→ **Source document**
Estimating (i). The author proposes that the market order sizes follow a power law distribution:

$$f(x)^Q \propto x^{-1-\alpha}$$

So no problem estimating this.

Estimating (ii). There are two equations of interest here:

$$\Delta p \propto \ln Q \tag{11}$$

$$\begin{align} \lambda (\delta) &= \Lambda \mathbb{P} [\Delta p > \delta] \\ &= \Lambda \mathbb{P}[\ln Q > K \delta] \\ &= \Lambda \mathbb{P} [Q > \exp \left( K \delta \right)] \\ &= \Lambda \int_{\exp (K \delta)}^{\infty} x^{-1-\alpha} dx \\ &= A \exp \left( -k \delta \right) \end{align} \tag{12}$$

According to the above two:

Line 1 in (12) says $\Delta p > \delta$, but we know that $\Delta p = c \ln Q$, therefore we can re-write:

$$\begin{align} \mathbb{P} [\Delta p > \delta] &= \mathbb{P} [c \ln Q > \delta] \\ &= \mathbb{P} [\ln Q > \frac{1}{c} \delta] \end{align}$$

Therefore, $K = \frac{1}{c}$, the inverse of the proportionality constant that we find in relation $\Delta p \propto \ln Q$.

→ **Records supplied**
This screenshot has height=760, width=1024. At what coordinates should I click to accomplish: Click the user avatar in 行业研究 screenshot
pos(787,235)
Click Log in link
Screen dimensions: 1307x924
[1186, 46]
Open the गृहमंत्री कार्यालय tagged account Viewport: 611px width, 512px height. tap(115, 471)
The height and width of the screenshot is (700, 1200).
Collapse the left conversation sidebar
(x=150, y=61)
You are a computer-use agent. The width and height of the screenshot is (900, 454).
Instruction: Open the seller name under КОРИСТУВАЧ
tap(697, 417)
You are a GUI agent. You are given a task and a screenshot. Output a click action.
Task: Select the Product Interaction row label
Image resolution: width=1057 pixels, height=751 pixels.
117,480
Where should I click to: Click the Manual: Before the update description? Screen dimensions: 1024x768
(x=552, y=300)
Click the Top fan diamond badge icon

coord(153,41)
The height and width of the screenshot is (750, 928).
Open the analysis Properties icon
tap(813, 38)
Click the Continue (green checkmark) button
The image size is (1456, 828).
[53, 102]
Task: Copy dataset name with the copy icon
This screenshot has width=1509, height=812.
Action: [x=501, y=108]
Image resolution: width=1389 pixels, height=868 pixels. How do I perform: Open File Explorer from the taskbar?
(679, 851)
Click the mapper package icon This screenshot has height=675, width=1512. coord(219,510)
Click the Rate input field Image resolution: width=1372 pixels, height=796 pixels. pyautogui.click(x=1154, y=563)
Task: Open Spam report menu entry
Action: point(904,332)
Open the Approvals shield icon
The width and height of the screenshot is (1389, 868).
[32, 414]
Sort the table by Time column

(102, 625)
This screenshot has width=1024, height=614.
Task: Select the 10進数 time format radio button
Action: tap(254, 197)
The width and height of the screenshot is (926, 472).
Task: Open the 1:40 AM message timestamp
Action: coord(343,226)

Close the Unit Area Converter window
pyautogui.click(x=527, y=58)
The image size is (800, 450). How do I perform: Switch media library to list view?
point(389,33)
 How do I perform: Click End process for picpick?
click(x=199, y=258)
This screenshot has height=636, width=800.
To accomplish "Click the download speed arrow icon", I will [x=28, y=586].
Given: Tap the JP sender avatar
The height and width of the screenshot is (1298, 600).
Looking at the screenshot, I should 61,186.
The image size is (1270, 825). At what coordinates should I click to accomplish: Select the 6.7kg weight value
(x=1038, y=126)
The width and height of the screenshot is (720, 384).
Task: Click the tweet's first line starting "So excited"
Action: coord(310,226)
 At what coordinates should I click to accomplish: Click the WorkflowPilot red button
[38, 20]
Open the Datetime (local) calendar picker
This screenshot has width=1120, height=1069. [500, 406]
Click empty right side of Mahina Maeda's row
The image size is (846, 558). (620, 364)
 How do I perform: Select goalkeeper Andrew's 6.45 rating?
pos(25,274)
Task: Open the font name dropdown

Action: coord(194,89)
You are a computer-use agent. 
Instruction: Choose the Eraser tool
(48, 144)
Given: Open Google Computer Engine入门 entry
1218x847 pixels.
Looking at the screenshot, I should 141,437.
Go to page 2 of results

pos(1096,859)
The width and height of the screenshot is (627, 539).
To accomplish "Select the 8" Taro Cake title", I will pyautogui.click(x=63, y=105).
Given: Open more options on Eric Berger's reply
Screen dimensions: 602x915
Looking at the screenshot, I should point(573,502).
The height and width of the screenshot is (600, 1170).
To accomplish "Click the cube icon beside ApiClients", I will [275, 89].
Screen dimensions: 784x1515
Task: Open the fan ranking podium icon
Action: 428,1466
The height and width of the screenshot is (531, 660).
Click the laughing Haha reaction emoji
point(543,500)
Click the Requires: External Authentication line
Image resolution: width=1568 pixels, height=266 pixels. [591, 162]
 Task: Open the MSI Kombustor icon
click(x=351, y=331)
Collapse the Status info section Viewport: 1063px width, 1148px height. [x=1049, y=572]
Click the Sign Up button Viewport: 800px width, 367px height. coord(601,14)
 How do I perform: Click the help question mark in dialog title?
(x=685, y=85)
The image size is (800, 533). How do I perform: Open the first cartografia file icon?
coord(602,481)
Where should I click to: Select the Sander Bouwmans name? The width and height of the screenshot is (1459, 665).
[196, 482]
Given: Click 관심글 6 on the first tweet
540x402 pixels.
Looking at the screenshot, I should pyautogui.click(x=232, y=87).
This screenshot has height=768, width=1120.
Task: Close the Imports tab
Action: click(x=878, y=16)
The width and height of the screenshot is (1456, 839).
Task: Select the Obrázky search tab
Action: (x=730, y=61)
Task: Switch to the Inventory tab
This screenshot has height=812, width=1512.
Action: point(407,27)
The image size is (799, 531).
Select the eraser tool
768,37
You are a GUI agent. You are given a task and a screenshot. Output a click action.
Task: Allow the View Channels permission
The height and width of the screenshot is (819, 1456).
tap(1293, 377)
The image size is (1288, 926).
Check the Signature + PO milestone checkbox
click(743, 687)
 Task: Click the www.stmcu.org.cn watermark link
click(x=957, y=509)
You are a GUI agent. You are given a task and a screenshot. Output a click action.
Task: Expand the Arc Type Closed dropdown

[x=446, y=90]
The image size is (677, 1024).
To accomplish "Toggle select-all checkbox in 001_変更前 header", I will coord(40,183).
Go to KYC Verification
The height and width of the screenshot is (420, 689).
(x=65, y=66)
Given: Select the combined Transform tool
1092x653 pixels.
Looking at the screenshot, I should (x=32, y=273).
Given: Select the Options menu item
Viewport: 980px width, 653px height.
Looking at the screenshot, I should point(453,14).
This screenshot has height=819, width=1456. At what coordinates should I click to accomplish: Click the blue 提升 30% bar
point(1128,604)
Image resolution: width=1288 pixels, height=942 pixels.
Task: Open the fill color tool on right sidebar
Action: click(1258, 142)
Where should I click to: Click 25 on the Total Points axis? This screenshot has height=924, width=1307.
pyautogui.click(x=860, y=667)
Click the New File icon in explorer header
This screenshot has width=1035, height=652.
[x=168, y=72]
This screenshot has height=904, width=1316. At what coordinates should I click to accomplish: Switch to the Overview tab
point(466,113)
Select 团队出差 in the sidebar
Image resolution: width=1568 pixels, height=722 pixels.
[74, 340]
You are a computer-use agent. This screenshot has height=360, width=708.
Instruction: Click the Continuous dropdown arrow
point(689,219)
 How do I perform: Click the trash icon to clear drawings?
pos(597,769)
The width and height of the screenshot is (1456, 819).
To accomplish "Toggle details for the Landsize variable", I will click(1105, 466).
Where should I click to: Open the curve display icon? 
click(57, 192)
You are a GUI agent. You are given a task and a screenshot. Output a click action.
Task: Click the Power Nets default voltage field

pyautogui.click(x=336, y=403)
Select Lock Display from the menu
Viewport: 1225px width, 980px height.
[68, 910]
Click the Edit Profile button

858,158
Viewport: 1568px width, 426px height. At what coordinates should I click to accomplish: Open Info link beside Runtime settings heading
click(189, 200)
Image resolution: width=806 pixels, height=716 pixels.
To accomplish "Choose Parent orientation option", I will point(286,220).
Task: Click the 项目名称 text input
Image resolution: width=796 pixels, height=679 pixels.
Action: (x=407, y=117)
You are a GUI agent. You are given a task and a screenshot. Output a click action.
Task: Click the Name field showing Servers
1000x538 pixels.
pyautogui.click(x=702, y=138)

→ **Your tasks**
**a)** In the text on estimating market order sizes, what kind of distribution does the author propose those sizes follow?
**b)** Rewrite the part of the text on estimating market order sizes starting with "Estimating (i). The" and going on through "problem estimating this.", putting "heavy-tailed" in place of "power law".

→ **Responses to the exercise**
**a)** A power law distribution.

**b)**
Estimating (i). The author proposes that the market order sizes follow a heavy-tailed distribution:

$$f(x)^Q \propto x^{-1-\alpha}$$

So no problem estimating this.